(Pixel coordinate grounding data)
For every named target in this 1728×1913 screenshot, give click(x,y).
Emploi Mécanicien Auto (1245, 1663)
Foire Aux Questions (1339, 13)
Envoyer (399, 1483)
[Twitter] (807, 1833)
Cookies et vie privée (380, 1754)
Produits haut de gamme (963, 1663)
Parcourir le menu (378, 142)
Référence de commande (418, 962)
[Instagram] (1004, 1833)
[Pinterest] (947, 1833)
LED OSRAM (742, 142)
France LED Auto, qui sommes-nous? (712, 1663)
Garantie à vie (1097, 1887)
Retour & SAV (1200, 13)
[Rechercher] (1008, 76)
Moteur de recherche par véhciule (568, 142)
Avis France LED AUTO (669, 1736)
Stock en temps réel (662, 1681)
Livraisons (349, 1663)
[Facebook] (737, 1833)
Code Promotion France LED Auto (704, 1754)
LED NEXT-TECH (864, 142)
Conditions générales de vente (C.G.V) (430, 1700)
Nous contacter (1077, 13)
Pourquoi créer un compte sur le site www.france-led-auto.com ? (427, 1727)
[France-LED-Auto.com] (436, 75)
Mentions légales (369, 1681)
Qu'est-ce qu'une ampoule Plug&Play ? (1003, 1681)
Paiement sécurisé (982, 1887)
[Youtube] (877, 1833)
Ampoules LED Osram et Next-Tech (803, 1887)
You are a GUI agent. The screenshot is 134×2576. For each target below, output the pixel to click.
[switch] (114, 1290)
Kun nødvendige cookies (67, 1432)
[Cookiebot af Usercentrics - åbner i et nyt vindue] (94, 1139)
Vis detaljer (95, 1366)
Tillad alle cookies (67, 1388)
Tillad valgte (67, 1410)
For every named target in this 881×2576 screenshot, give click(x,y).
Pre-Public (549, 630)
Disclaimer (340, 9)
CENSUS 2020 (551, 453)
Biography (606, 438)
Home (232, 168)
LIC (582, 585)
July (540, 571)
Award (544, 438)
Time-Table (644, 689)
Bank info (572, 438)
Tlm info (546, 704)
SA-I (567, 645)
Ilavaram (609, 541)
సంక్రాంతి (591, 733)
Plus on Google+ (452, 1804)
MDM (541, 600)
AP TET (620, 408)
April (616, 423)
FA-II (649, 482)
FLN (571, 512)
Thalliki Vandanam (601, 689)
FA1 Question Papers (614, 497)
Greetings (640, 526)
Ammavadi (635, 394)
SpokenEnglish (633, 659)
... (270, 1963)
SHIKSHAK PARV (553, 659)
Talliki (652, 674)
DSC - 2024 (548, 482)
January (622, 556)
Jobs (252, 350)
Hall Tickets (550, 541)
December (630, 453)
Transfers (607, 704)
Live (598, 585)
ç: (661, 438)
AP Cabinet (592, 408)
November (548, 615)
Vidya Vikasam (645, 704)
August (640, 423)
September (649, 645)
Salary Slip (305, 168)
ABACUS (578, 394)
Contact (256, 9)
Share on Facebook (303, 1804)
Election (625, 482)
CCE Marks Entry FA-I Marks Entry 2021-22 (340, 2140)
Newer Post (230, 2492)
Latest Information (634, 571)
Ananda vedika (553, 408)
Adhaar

__WHAT IS NEEDED__
The data must be transcribed in full. Every word stays the same.

__REPLY__
For every named target in this 1728×1913 screenshot, give click(x,y).
Emploi Mécanicien Auto (1245, 1663)
Foire Aux Questions (1339, 13)
Envoyer (399, 1483)
[Twitter] (807, 1833)
Cookies et vie privée (380, 1754)
Produits haut de gamme (963, 1663)
Parcourir le menu (378, 142)
Référence de commande (418, 962)
[Instagram] (1004, 1833)
[Pinterest] (947, 1833)
LED OSRAM (742, 142)
France LED Auto, qui sommes-nous? (712, 1663)
Garantie à vie (1097, 1887)
Retour & SAV (1200, 13)
[Rechercher] (1008, 76)
Moteur de recherche par véhciule (568, 142)
Avis France LED AUTO (669, 1736)
Stock en temps réel (662, 1681)
Livraisons (349, 1663)
[Facebook] (737, 1833)
Code Promotion France LED Auto (704, 1754)
LED NEXT-TECH (864, 142)
Conditions générales de vente (C.G.V) (430, 1700)
Nous contacter (1077, 13)
Pourquoi créer un compte sur le site www.france-led-auto.com ? (427, 1727)
[France-LED-Auto.com] (436, 75)
Mentions légales (369, 1681)
Qu'est-ce qu'une ampoule Plug&Play ? (1003, 1681)
Paiement sécurisé (982, 1887)
[Youtube] (877, 1833)
Ampoules LED Osram et Next-Tech (803, 1887)
You are a GUI agent. The screenshot is 134×2576. For each target below, output the pixel to click.
[switch] (114, 1290)
Kun nødvendige cookies (67, 1432)
[Cookiebot af Usercentrics - åbner i et nyt vindue] (94, 1139)
Vis detaljer (95, 1366)
Tillad alle cookies (67, 1388)
Tillad valgte (67, 1410)
For every named target in this 881×2576 screenshot, give click(x,y).
Pre-Public (549, 630)
Disclaimer (340, 9)
CENSUS 2020 (551, 453)
Biography (606, 438)
Home (232, 168)
LIC (582, 585)
July (540, 571)
Award (544, 438)
Time-Table (644, 689)
Bank info (572, 438)
Tlm info (546, 704)
SA-I (567, 645)
Ilavaram (609, 541)
సంక్రాంతి (591, 733)
Plus on Google+ (452, 1804)
MDM (541, 600)
AP TET (620, 408)
April (616, 423)
FA-II (649, 482)
FLN (571, 512)
Thalliki Vandanam (601, 689)
FA1 Question Papers (614, 497)
Greetings (640, 526)
Ammavadi (635, 394)
SpokenEnglish (633, 659)
... (270, 1963)
SHIKSHAK PARV (553, 659)
Talliki (652, 674)
DSC - 2024 (548, 482)
January (622, 556)
Jobs (252, 350)
Hall Tickets (550, 541)
December (630, 453)
Transfers (607, 704)
Live (598, 585)
ç: (661, 438)
AP Cabinet (592, 408)
November (548, 615)
Vidya Vikasam (645, 704)
August (640, 423)
September (649, 645)
Salary Slip (305, 168)
ABACUS (578, 394)
Contact (256, 9)
Share on Facebook (303, 1804)
Election (625, 482)
CCE Marks Entry FA-I Marks Entry 2021-22 (340, 2140)
Newer Post (230, 2492)
Latest Information (634, 571)
Ananda vedika (553, 408)
Adhaar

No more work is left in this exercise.